_Texte extrait_
"Ftt, Ft, Ftt, Ftt, Ffttt, Ftt" (2010), de Ryan Gander, issue de la collection Ishikawa, exposée au Mo.Co Hôtel des collections de Montpellier. / SANDRA MEHL POUR « LE MONDE »

Les collectionneurs japonais raffolent des impressionnistes ? Le Mo.Co bat en brèche le cliché en dévoilant les trésors amassés par Yasuharu Ishikawa, dans le cadre de l’exposition « Distance intime ». En huit ans à peine, ce jeune businessman ayant fait fortune dans la mode s’est singularisé dans le paysage, en se passionnant pour l’art conceptuel des années 1960 et ses successeurs, du pionnier japonais On Kawara au roi de la performance Tino Sehgal. Dans ses salles amples et lumineuses, inaugurées pour l’occasion, l’Hôtel des collections se paie le luxe de dévoiler pour la première fois au public ces pièces, sur une proposition de Yuko Hasegawa, directrice artistique du Musée d’art contemporain de Tokyo.

_Données fournies_

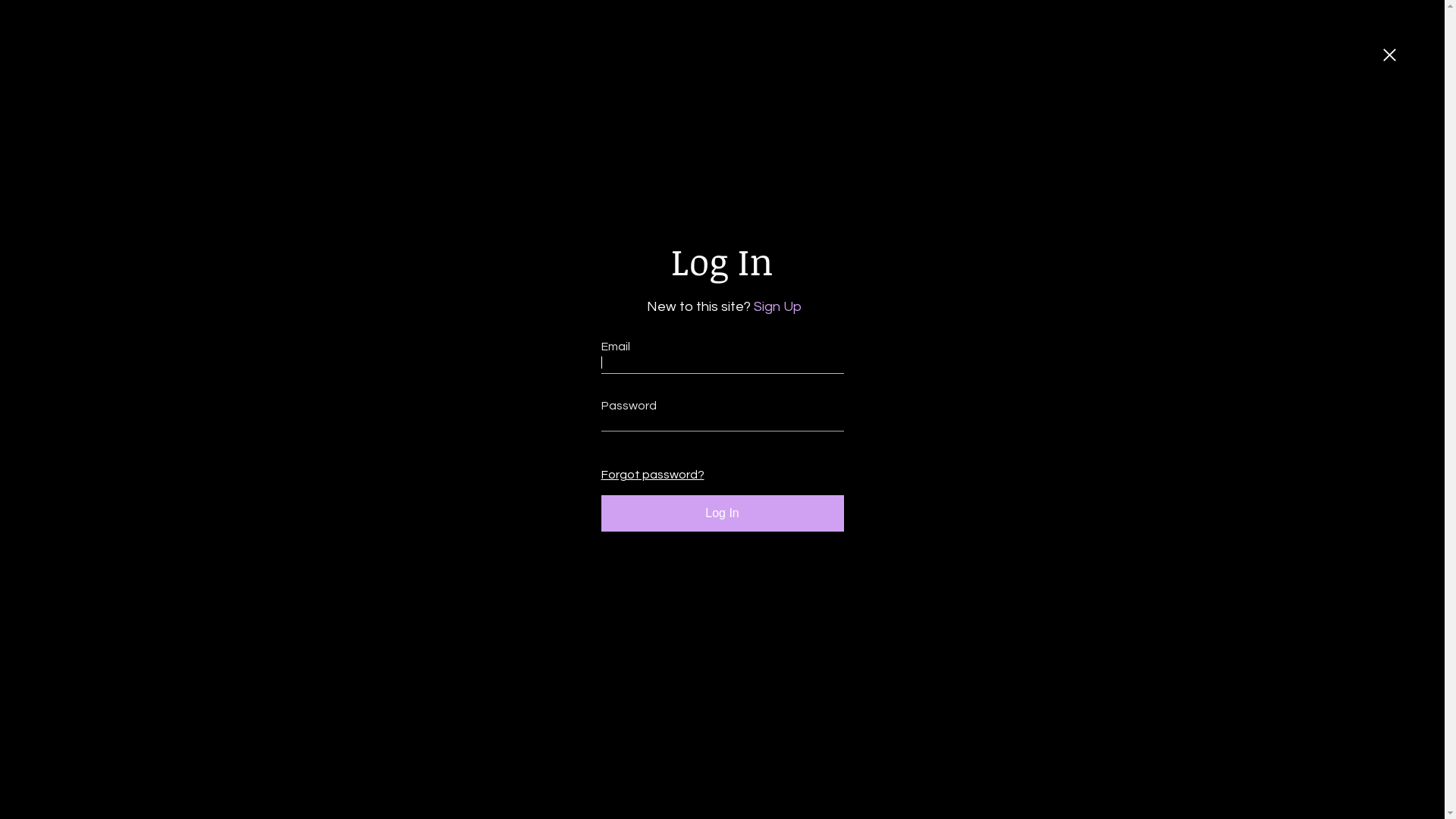  I want to click on 'Forgot password?', so click(648, 474).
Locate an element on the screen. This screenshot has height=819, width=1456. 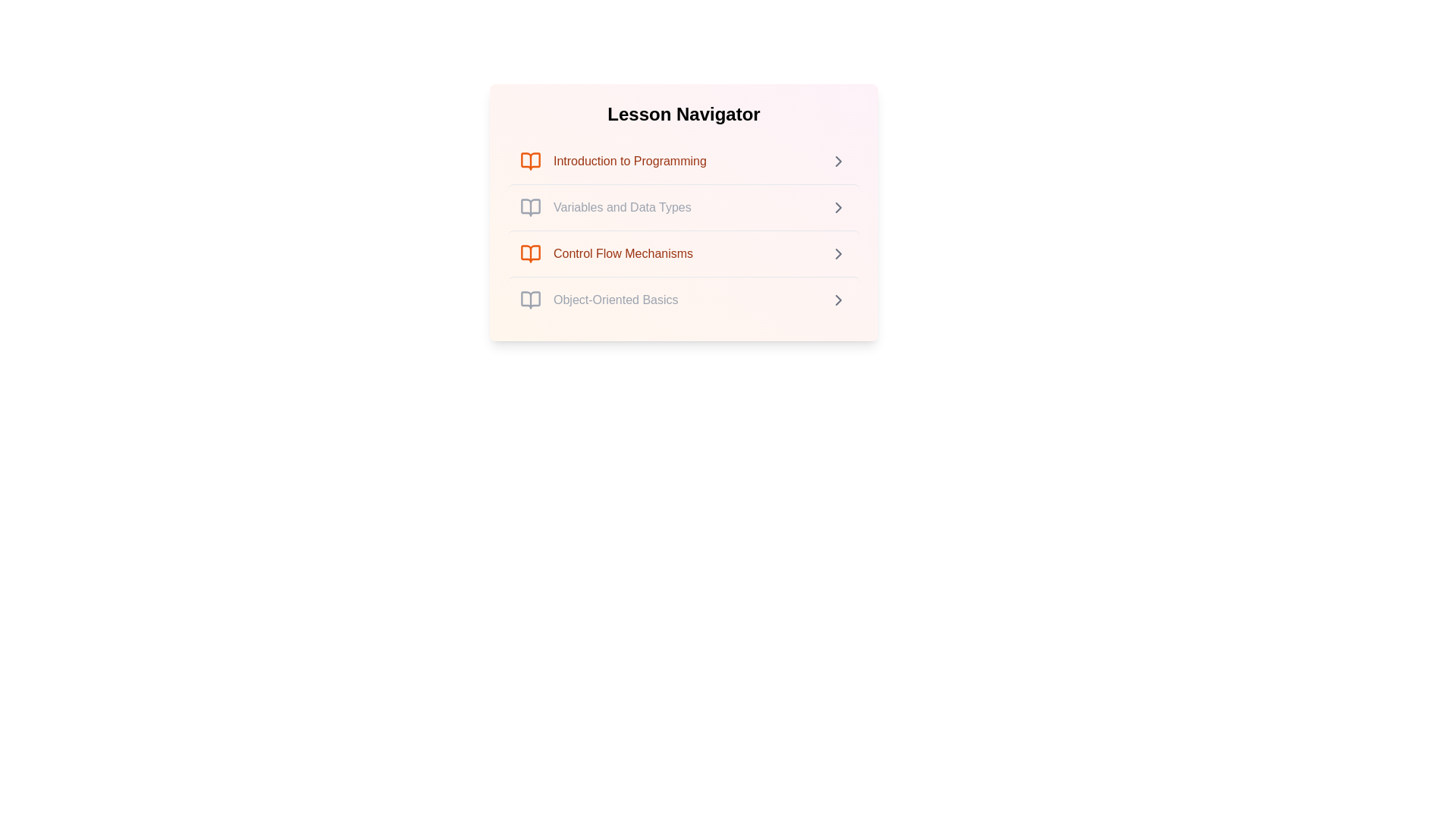
the icon representing the lesson titled 'Variables and Data Types' is located at coordinates (531, 207).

_Consigne_
Recopiez fidèlement, dans l'article sur la collection Ishikawa, tout ce qui va de « Les collectionneurs japonais » jusqu'à « contemporain de Tokyo. ». Les lignes ne sont pas nécessaires pour faire ce travail.

_Réponse attendue_
Les collectionneurs japonais raffolent des impressionnistes ? Le Mo.Co bat en brèche le cliché en dévoilant les trésors amassés par Yasuharu Ishikawa, dans le cadre de l’exposition « Distance intime ». En huit ans à peine, ce jeune businessman ayant fait fortune dans la mode s’est singularisé dans le paysage, en se passionnant pour l’art conceptuel des années 1960 et ses successeurs, du pionnier japonais On Kawara au roi de la performance Tino Sehgal. Dans ses salles amples et lumineuses, inaugurées pour l’occasion, l’Hôtel des collections se paie le luxe de dévoiler pour la première fois au public ces pièces, sur une proposition de Yuko Hasegawa, directrice artistique du Musée d’art contemporain de Tokyo.